Decentralized finance giant Compound Finance’s frontend was compromised earlier on Thursday and now hosts a phishing site, developers said in an X post. Shortly afterward, blockchain project Celer’s developers said the site was hit by a malicious actor as well, and hosts a draining service.
“We are investigating a potential DNS domain attack that seems to be hitting multiple projects at the same time,” Celer developers said in an X post.
The compound(.)finance site leads to the “compound-finance.app” as of European morning hours Thursday.
Security researcher Michael Lewellen noted that the latter is a draining tool that will empty funds if a user interacts with it. As such, the actual Compound protocol remains unaffected, and all existing user deposits are safe.

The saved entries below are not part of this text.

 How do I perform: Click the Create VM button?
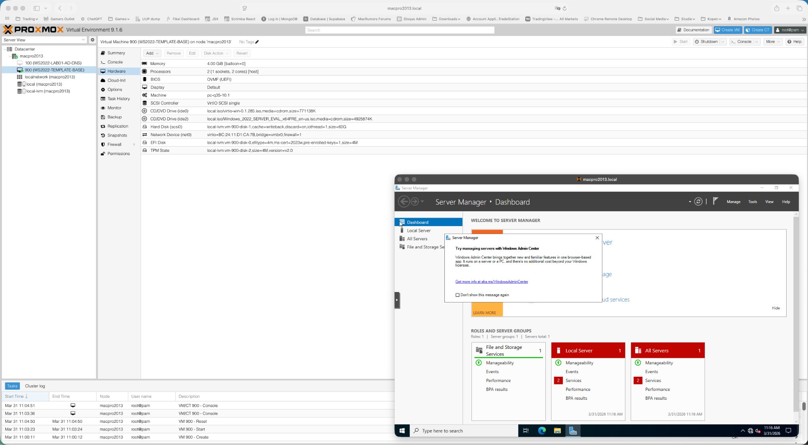point(727,29)
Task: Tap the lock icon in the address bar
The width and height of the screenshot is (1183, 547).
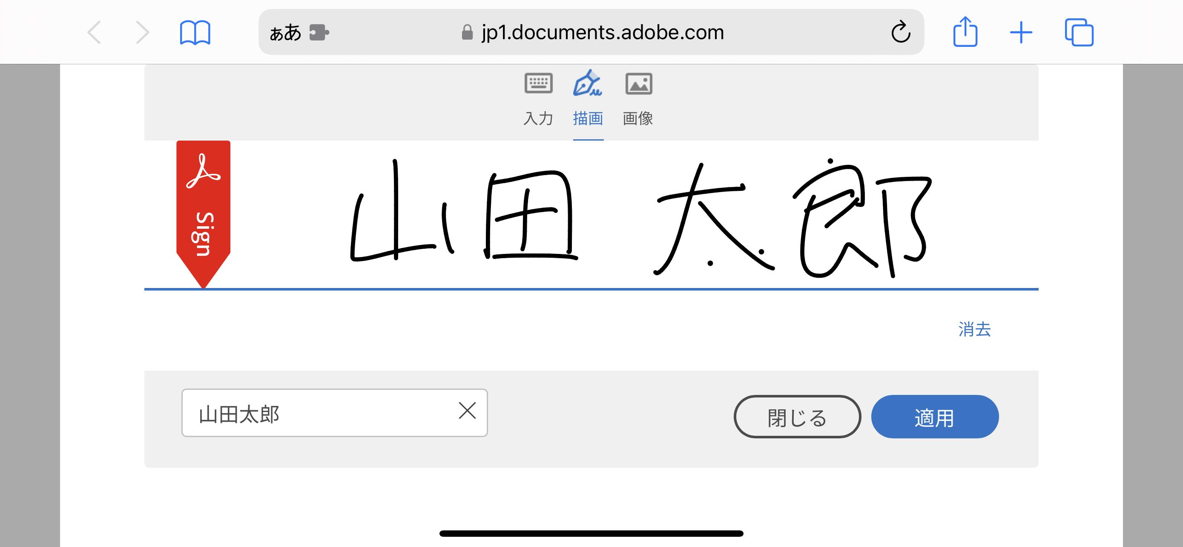Action: coord(467,32)
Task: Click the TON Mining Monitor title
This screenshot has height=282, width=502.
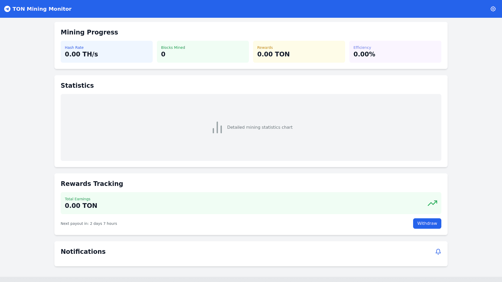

Compound allows users to deposit, lend and borrow tokens using the Ethereum blockchain. It holds over $2.3 billion worth of assets as of Thursday, making it one of the biggest DeFi services in the industry.
Phishing attacks are the practice of sending fraudulent communications that appear to come from a reputable source. These are a major concern across the cryptocurrency market, with over $104 million stolen from unsuspecting users in the first two months of 2024 alone.
Compound’s COMP token prices were little changed in the past 24 hours, CoinGecko data shows.
UPDATE (July 11, 12:30 UTC): Updates headline and story with Celer network compromise.